— begin Records supplied —

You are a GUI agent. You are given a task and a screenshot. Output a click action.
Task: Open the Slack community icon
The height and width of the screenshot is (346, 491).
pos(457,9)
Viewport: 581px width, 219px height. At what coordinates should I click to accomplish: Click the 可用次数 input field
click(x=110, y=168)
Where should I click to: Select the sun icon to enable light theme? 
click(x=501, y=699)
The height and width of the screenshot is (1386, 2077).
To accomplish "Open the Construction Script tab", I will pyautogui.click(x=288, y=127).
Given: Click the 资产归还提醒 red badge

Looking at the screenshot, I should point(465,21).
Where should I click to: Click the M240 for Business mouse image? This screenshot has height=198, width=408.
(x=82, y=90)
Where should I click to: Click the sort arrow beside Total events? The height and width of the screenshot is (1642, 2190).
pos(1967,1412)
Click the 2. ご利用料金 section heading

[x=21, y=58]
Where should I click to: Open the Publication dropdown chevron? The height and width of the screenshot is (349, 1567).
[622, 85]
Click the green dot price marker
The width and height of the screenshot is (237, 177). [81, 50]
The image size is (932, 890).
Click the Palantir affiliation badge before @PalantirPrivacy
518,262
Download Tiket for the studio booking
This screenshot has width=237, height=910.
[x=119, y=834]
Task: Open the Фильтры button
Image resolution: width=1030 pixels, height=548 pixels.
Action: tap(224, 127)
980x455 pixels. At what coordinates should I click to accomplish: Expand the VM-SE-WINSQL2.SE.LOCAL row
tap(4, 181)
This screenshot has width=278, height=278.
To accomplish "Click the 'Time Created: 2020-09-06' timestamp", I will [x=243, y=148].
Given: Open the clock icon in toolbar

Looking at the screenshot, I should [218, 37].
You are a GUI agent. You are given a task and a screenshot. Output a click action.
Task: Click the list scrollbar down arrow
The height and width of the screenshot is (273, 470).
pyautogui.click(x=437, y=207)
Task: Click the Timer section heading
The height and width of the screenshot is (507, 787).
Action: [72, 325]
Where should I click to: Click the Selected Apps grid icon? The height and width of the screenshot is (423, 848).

— end Records supplied —

**Stated task:** Copy every one of the records above word for word, without changing anything.

**Result below:**
You are a GUI agent. You are given a task and a screenshot. Output a click action.
Task: Open the Slack community icon
The height and width of the screenshot is (346, 491).
pos(457,9)
Viewport: 581px width, 219px height. At what coordinates should I click to accomplish: Click the 可用次数 input field
click(x=110, y=168)
Where should I click to: Select the sun icon to enable light theme? 
click(x=501, y=699)
The height and width of the screenshot is (1386, 2077).
To accomplish "Open the Construction Script tab", I will pyautogui.click(x=288, y=127).
Given: Click the 资产归还提醒 red badge

Looking at the screenshot, I should point(465,21).
Where should I click to: Click the M240 for Business mouse image? This screenshot has height=198, width=408.
(x=82, y=90)
Where should I click to: Click the sort arrow beside Total events? The height and width of the screenshot is (1642, 2190).
pos(1967,1412)
Click the 2. ご利用料金 section heading

[x=21, y=58]
Where should I click to: Open the Publication dropdown chevron? The height and width of the screenshot is (349, 1567).
[622, 85]
Click the green dot price marker
The width and height of the screenshot is (237, 177). [81, 50]
The image size is (932, 890).
Click the Palantir affiliation badge before @PalantirPrivacy
518,262
Download Tiket for the studio booking
This screenshot has width=237, height=910.
[x=119, y=834]
Task: Open the Фильтры button
Image resolution: width=1030 pixels, height=548 pixels.
Action: tap(224, 127)
980x455 pixels. At what coordinates should I click to accomplish: Expand the VM-SE-WINSQL2.SE.LOCAL row
tap(4, 181)
This screenshot has width=278, height=278.
To accomplish "Click the 'Time Created: 2020-09-06' timestamp", I will [x=243, y=148].
Given: Open the clock icon in toolbar

Looking at the screenshot, I should [218, 37].
You are a GUI agent. You are given a task and a screenshot. Output a click action.
Task: Click the list scrollbar down arrow
The height and width of the screenshot is (273, 470).
pyautogui.click(x=437, y=207)
Task: Click the Timer section heading
The height and width of the screenshot is (507, 787).
Action: [72, 325]
Where should I click to: Click the Selected Apps grid icon? The height and width of the screenshot is (423, 848).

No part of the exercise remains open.